The Obama administration in the end failed to heed Tefft’s warning. Though in the event the Russians in December stayed their hand as they waited to see what the new Trump administration would bring, now that the US Congress has voted to increase the sanctions on Russia and with the return of seized Russian diplomatic properties in the US ruled out, the Russians have finally responded. Their response must however go beyond Tefft’s worst fears
The Russians order to the US to reduce the staff at their embassy and consulates in Russia by 755 persons is in fact unprecedented. As the BBC rightly says, though a large part of the reduction will no doubt be accounted for by non-diplomatic staff, the Russian announcement still constitutes what is by far the single biggest expulsion of diplomats in modern history
The decision to expel staff was made on Friday, but Mr Putin has now confirmed the number who must go by 1 September.Moreover the Russian decision now establishes the principle that the number of personnel at US embassies and consulates in Russia will in future be held to the same level – currently 455 – as the number of personnel at Russian embassies and consulates in the US.

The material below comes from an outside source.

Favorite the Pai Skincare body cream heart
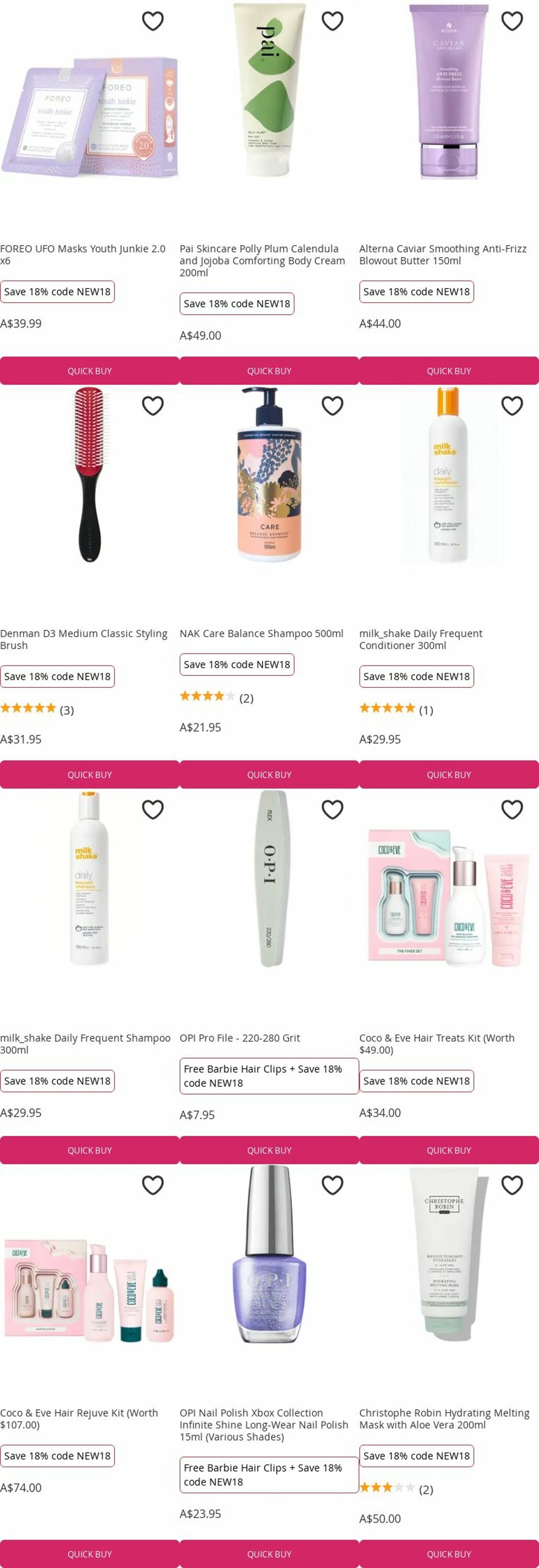The height and width of the screenshot is (1568, 539). click(x=332, y=21)
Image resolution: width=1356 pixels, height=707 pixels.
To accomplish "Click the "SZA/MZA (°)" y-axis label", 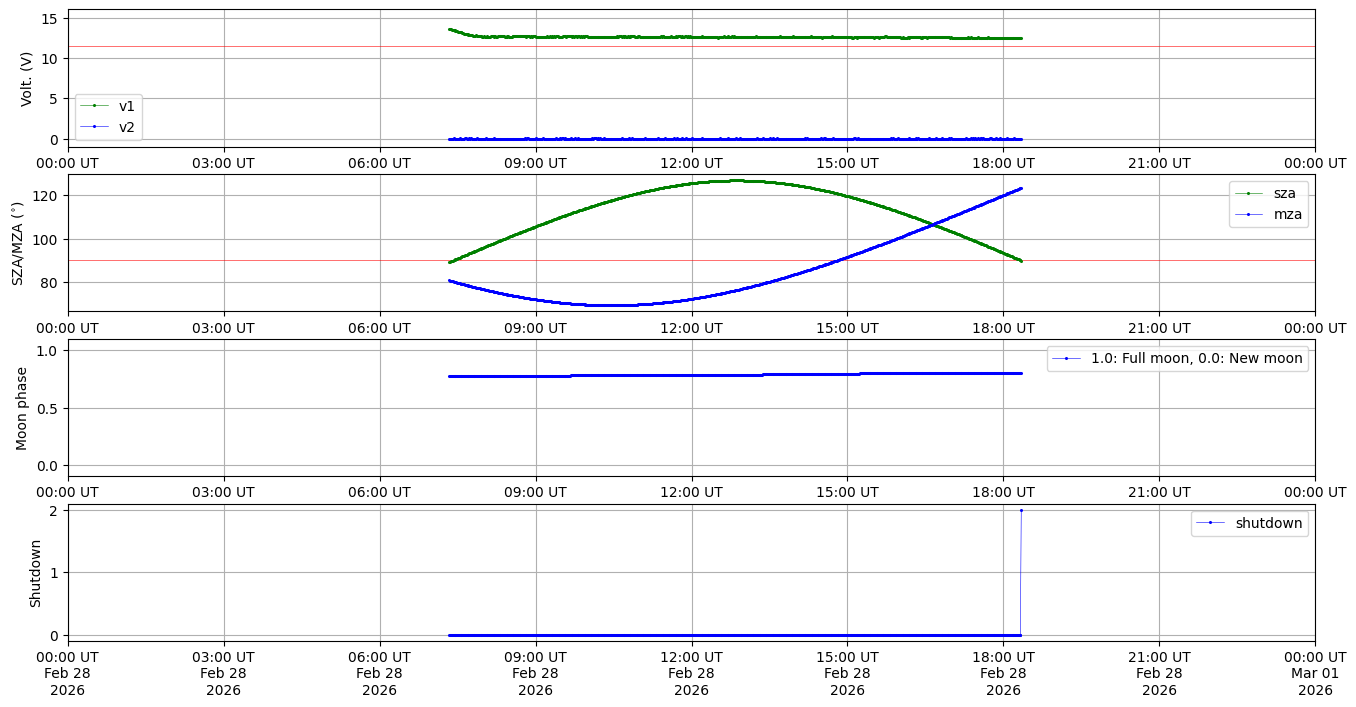I will (x=16, y=243).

It brings staff levels to 455, the same as Russia’s complement in Washington.
This is thought to be the largest expulsion of diplomats from any country in modern history, says the BBC’s Laura Bicker in Washington.
The number includes Russian employees of the US diplomatic missions across Russia, the BBC’s Sarah Rainsford in Moscow adds.
Staff in the embassy in Moscow as well as the consulates in Ekaterinburg, Vladivostok and St Petersburg are affected, she says.